EXERCISE GOAL: From the first line of the data through the line containing "1234x786 pixels.", return each line exactly.

*** Block opens ***

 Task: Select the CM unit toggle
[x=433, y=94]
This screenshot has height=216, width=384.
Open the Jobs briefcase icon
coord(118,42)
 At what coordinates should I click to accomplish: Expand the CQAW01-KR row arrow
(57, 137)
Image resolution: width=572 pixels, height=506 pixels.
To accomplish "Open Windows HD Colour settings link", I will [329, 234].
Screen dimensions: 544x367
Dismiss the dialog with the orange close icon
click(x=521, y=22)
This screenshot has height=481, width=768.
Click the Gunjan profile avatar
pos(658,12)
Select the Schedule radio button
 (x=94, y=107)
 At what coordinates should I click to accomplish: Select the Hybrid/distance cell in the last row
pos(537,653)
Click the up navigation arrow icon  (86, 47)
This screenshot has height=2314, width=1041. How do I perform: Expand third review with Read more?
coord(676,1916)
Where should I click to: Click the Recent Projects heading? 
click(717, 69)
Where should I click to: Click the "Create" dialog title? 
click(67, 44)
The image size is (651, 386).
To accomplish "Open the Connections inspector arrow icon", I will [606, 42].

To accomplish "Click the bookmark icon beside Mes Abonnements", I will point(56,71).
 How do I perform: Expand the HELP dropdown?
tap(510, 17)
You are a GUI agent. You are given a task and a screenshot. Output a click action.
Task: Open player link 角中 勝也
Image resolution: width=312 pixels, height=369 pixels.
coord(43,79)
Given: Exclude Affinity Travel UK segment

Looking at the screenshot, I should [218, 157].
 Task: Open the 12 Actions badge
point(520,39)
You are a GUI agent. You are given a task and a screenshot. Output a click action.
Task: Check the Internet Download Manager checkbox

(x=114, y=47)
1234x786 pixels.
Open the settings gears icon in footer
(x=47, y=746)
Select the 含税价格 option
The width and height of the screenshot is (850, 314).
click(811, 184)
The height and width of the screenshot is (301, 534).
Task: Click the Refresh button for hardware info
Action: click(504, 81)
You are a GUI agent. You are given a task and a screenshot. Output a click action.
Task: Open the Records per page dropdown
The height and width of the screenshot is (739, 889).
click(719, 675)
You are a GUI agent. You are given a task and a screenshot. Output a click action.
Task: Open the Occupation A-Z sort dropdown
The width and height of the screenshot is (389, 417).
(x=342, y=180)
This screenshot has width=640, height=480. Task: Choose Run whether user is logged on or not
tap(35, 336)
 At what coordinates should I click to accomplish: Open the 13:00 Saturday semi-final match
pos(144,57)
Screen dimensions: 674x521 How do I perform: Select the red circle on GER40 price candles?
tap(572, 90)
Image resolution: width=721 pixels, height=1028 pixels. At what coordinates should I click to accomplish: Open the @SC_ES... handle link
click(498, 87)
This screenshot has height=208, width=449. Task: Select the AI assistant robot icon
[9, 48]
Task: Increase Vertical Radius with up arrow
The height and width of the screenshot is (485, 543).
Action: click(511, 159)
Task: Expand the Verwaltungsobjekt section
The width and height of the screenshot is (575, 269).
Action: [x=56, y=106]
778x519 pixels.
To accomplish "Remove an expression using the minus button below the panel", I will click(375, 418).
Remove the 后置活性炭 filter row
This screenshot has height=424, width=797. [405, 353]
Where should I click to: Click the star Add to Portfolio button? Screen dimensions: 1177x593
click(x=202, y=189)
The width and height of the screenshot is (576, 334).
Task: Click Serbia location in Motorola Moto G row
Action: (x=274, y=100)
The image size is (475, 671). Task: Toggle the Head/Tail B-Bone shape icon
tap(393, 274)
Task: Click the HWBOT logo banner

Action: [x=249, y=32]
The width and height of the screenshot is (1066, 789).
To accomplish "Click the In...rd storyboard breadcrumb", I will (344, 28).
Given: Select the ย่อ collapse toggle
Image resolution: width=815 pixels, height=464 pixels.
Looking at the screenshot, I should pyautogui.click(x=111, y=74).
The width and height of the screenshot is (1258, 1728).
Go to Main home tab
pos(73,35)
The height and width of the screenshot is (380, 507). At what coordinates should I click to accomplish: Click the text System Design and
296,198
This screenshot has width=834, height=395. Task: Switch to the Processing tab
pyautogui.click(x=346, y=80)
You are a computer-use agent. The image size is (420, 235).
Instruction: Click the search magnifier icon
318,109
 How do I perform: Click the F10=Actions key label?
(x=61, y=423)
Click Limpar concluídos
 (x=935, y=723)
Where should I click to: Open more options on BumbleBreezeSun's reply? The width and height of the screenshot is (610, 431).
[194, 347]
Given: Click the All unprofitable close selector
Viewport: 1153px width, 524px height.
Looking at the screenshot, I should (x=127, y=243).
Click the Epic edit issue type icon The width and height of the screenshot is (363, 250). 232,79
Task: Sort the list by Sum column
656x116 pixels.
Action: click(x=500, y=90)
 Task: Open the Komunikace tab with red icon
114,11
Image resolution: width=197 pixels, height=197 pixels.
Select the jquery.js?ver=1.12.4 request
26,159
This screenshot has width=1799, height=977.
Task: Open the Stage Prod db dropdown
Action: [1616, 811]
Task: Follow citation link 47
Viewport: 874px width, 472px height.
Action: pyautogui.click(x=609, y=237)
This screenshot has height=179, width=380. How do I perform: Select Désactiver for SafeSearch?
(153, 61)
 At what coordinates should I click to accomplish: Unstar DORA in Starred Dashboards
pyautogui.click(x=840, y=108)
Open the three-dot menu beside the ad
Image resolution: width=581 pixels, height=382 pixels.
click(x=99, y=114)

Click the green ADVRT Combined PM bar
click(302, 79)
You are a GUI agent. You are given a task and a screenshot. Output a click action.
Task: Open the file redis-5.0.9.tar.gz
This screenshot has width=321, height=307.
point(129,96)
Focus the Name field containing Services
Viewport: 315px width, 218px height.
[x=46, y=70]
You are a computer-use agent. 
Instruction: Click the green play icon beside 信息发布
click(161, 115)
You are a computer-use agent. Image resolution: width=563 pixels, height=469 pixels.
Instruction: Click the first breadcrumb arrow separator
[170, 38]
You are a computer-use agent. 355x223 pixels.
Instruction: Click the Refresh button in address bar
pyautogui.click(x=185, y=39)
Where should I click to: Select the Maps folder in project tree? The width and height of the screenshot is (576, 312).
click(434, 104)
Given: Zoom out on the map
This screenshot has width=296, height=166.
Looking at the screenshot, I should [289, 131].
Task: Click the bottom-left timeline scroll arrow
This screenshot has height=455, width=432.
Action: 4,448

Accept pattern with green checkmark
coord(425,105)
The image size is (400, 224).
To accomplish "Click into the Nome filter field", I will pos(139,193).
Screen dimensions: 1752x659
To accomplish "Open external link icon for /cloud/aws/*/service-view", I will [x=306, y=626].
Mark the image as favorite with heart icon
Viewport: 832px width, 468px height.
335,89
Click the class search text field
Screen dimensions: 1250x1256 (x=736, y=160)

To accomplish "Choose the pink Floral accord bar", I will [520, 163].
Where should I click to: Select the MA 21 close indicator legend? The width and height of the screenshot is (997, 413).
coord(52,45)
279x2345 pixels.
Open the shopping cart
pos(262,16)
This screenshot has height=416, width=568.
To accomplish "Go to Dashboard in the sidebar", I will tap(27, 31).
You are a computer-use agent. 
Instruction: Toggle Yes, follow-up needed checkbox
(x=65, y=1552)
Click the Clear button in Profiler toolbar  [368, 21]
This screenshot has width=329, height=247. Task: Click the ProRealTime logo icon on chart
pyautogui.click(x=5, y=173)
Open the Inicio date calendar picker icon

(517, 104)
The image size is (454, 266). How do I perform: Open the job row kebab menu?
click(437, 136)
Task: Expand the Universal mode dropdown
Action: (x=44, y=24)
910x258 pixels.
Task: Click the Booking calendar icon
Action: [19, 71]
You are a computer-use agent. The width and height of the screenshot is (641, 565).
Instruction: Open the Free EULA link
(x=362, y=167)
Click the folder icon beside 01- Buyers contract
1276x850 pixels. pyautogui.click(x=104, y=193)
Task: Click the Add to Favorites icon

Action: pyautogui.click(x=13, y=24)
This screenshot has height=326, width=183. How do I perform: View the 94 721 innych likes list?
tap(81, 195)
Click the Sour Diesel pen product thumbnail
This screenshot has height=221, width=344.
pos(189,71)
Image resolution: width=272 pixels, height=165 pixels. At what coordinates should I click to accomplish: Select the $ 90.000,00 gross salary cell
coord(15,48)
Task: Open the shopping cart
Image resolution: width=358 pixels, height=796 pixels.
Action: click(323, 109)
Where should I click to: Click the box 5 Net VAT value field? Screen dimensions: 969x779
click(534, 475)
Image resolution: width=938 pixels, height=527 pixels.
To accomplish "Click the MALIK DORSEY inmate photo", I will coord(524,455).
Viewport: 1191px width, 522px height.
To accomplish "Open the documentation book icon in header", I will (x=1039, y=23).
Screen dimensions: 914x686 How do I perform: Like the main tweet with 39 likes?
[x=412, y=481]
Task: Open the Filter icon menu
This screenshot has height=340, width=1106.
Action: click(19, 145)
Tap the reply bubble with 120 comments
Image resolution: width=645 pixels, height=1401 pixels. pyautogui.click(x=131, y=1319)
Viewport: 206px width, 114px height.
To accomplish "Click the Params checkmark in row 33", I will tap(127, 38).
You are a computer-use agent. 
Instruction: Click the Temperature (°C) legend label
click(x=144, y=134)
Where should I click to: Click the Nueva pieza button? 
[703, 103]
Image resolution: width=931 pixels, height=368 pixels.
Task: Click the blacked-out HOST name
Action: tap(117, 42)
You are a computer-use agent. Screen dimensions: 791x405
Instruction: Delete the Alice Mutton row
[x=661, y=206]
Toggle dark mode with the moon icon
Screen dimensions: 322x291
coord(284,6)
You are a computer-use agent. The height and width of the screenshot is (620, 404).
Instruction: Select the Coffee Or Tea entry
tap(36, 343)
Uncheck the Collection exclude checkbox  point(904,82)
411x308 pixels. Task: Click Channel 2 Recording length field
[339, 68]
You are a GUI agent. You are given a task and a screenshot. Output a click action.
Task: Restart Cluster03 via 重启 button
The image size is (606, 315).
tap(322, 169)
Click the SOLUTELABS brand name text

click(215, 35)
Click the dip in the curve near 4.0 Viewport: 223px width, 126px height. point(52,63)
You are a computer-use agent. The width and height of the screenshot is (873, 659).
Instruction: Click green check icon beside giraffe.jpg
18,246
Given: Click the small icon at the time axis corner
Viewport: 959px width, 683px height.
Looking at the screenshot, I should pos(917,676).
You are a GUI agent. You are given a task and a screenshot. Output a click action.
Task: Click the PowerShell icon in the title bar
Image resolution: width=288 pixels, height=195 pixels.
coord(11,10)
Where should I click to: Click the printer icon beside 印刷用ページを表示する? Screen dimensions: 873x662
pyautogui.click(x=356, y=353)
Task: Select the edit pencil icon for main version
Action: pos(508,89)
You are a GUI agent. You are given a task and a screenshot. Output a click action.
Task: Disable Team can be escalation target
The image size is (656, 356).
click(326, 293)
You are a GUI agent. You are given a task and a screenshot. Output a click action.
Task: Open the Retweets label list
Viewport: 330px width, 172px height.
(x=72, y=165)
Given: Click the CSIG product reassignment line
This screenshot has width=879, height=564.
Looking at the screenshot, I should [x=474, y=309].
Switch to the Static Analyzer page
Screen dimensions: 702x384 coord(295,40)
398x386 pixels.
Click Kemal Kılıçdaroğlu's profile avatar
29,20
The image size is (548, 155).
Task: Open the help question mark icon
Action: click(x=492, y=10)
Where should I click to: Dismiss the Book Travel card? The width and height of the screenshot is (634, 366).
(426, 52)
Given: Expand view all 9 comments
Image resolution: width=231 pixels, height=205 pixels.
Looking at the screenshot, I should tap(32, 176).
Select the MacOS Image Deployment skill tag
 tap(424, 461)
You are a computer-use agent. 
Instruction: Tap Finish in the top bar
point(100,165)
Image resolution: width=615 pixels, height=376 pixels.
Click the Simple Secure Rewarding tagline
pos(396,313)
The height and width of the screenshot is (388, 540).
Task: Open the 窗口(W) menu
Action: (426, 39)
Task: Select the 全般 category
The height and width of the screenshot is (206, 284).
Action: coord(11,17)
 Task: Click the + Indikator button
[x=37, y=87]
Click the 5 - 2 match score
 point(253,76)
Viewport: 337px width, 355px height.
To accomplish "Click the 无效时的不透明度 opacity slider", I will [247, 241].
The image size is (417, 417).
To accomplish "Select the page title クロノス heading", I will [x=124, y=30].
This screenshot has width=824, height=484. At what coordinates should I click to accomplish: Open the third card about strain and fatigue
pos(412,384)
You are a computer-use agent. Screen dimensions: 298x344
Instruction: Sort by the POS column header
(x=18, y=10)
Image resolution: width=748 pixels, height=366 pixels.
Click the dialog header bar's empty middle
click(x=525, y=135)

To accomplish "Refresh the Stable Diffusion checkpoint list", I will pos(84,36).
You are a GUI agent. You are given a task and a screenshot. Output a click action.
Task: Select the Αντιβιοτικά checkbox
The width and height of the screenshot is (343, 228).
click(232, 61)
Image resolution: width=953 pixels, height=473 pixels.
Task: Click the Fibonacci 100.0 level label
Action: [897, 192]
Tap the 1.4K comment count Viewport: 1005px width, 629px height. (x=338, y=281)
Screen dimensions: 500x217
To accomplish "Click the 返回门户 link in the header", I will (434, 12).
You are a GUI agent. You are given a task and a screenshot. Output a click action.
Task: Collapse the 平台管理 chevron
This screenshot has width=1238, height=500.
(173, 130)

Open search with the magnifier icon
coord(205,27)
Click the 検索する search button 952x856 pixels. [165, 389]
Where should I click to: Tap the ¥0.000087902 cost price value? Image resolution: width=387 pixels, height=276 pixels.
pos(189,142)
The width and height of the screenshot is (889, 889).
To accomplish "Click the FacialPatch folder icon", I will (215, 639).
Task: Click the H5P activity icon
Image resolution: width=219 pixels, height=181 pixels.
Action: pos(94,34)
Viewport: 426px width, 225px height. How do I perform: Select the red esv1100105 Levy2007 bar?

*** Block closes ***

EXERCISE OUTPUT:
 Task: Select the CM unit toggle
[x=433, y=94]
This screenshot has height=216, width=384.
Open the Jobs briefcase icon
coord(118,42)
 At what coordinates should I click to accomplish: Expand the CQAW01-KR row arrow
(57, 137)
Image resolution: width=572 pixels, height=506 pixels.
To accomplish "Open Windows HD Colour settings link", I will [329, 234].
Screen dimensions: 544x367
Dismiss the dialog with the orange close icon
click(x=521, y=22)
This screenshot has height=481, width=768.
Click the Gunjan profile avatar
pos(658,12)
Select the Schedule radio button
 (x=94, y=107)
 At what coordinates should I click to accomplish: Select the Hybrid/distance cell in the last row
pos(537,653)
Click the up navigation arrow icon  (86, 47)
This screenshot has height=2314, width=1041. How do I perform: Expand third review with Read more?
coord(676,1916)
Where should I click to: Click the Recent Projects heading? 
click(717, 69)
Where should I click to: Click the "Create" dialog title? 
click(67, 44)
The image size is (651, 386).
To accomplish "Open the Connections inspector arrow icon", I will [606, 42].

To accomplish "Click the bookmark icon beside Mes Abonnements", I will point(56,71).
 How do I perform: Expand the HELP dropdown?
tap(510, 17)
You are a GUI agent. You are given a task and a screenshot. Output a click action.
Task: Open player link 角中 勝也
Image resolution: width=312 pixels, height=369 pixels.
coord(43,79)
Given: Exclude Affinity Travel UK segment

Looking at the screenshot, I should [218, 157].
 Task: Open the 12 Actions badge
point(520,39)
You are a GUI agent. You are given a task and a screenshot. Output a click action.
Task: Check the Internet Download Manager checkbox

(x=114, y=47)
1234x786 pixels.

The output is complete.